## Aim of the exercise
Each line below that contains "list" counts once; report the total and nothing more.

## Collected data entries

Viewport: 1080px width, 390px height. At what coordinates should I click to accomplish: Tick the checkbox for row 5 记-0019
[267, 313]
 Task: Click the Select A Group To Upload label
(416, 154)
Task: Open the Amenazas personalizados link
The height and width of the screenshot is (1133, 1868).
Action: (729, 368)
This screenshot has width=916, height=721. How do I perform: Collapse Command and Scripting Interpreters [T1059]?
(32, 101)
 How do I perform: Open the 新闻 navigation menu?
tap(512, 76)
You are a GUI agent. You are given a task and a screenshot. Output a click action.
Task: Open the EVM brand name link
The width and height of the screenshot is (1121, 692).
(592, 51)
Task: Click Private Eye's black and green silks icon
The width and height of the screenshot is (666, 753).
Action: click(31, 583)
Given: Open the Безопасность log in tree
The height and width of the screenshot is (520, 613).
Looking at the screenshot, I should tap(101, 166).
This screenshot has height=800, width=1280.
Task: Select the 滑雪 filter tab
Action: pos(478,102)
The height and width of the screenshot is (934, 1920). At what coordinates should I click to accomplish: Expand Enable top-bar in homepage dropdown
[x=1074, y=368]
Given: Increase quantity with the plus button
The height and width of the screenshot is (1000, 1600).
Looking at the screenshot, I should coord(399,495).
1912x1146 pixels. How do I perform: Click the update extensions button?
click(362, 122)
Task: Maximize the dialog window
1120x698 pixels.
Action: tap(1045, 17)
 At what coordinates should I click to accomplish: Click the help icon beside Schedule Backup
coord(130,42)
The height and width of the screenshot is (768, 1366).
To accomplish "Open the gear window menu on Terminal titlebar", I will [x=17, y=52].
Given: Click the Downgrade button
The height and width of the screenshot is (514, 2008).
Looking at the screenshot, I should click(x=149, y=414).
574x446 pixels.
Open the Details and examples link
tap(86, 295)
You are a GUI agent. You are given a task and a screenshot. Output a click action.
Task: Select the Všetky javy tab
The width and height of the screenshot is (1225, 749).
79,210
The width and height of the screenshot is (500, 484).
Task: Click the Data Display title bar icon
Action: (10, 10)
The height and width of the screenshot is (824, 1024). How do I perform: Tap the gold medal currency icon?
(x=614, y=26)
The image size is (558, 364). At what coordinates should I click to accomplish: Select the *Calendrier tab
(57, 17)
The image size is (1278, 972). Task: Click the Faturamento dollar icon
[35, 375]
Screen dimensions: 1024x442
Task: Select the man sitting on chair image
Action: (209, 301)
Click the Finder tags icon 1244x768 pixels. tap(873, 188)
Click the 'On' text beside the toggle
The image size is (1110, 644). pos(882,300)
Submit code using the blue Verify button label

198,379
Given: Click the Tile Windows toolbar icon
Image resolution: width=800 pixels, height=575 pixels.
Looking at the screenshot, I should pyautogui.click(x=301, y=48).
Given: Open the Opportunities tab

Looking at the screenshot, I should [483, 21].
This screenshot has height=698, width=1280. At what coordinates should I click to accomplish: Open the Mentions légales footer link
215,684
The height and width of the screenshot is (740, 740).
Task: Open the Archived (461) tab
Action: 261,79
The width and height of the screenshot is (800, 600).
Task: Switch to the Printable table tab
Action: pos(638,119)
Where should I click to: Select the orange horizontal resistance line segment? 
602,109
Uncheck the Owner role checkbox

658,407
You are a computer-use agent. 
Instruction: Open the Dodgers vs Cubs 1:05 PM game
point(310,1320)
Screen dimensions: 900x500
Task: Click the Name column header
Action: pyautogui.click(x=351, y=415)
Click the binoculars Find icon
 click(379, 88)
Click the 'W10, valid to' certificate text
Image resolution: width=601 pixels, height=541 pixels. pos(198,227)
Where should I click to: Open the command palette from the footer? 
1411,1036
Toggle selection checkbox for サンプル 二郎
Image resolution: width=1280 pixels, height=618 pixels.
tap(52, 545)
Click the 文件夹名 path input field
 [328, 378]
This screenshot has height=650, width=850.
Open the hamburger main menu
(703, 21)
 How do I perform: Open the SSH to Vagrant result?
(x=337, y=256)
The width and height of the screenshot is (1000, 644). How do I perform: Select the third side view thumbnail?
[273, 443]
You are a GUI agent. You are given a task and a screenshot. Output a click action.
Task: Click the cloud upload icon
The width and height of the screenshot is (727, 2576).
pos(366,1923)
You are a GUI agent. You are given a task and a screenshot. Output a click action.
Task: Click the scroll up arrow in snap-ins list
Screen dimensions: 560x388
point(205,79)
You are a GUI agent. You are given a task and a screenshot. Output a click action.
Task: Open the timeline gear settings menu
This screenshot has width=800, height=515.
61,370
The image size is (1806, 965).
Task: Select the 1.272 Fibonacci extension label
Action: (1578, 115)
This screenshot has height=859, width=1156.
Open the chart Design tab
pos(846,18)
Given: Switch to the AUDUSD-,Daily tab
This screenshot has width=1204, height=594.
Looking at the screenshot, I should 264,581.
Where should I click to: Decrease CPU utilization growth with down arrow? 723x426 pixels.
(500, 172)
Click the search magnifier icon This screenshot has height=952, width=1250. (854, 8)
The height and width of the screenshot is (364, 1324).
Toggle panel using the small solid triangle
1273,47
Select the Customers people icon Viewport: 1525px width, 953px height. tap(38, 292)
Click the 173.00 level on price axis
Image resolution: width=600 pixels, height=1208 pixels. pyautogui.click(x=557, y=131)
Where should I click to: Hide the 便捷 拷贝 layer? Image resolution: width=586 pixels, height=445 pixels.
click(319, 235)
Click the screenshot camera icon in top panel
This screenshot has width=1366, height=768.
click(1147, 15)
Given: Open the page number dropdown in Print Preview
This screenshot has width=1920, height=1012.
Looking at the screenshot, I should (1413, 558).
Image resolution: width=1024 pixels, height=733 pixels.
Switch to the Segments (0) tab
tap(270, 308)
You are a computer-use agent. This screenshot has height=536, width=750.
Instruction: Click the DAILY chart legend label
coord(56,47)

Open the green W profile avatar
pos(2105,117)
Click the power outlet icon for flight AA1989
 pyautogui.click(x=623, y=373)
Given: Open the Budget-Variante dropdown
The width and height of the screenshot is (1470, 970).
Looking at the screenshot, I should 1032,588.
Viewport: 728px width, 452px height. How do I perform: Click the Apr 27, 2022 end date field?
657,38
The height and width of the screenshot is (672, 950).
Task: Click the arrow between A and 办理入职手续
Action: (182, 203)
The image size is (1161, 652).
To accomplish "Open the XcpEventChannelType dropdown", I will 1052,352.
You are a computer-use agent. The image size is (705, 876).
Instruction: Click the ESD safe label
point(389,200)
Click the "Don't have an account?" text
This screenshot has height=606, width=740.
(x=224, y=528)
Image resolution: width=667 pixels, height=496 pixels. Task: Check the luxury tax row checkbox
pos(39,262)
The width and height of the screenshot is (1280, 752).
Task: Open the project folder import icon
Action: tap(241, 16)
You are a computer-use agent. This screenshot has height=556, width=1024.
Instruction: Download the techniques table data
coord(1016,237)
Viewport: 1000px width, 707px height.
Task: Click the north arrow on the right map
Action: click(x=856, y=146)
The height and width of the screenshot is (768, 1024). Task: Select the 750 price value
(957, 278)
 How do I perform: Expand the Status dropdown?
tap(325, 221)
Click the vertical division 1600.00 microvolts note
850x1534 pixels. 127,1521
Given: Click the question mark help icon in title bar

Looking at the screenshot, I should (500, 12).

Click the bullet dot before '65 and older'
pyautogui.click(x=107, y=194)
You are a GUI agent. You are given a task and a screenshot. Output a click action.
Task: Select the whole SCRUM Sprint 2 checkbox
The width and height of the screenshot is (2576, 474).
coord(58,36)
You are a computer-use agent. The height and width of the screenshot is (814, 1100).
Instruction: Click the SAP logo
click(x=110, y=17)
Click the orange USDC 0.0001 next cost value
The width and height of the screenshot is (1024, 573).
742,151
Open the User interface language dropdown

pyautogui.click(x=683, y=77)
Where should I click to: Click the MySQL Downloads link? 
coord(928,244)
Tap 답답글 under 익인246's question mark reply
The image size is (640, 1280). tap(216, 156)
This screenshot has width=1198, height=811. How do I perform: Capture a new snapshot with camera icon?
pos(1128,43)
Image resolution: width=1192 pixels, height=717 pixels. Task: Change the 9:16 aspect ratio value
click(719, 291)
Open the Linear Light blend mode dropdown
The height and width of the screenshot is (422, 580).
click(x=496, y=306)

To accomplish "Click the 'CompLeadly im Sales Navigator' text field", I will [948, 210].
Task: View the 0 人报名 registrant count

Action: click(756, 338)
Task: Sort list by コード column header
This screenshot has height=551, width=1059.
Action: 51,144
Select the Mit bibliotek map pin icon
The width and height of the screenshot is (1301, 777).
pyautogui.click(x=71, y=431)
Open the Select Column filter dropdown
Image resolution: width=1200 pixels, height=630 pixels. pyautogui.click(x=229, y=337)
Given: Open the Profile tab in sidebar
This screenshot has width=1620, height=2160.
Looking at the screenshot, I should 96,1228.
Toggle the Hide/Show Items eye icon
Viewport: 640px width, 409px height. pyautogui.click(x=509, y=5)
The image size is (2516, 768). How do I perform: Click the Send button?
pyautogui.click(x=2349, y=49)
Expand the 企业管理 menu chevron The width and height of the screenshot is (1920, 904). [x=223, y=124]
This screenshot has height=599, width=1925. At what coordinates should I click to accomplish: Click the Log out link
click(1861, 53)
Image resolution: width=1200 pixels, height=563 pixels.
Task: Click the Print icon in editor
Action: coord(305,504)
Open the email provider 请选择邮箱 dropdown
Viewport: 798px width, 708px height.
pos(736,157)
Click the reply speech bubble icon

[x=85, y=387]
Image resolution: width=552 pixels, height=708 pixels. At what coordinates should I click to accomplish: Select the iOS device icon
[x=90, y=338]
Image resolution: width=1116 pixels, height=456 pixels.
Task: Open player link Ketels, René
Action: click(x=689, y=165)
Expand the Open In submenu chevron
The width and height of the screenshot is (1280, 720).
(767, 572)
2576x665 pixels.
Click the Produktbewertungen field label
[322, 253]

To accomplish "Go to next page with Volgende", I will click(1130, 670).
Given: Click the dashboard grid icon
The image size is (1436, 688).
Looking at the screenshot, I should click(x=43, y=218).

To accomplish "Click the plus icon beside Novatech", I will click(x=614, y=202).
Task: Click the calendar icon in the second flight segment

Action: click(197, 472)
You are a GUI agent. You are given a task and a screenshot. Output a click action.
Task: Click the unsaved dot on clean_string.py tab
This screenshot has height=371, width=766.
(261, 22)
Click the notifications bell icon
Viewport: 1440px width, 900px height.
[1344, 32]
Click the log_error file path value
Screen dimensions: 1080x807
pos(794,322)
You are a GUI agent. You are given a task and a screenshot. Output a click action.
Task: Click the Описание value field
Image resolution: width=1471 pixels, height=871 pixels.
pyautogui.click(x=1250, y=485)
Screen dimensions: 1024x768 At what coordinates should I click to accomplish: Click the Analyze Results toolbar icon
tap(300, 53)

## Expected output
2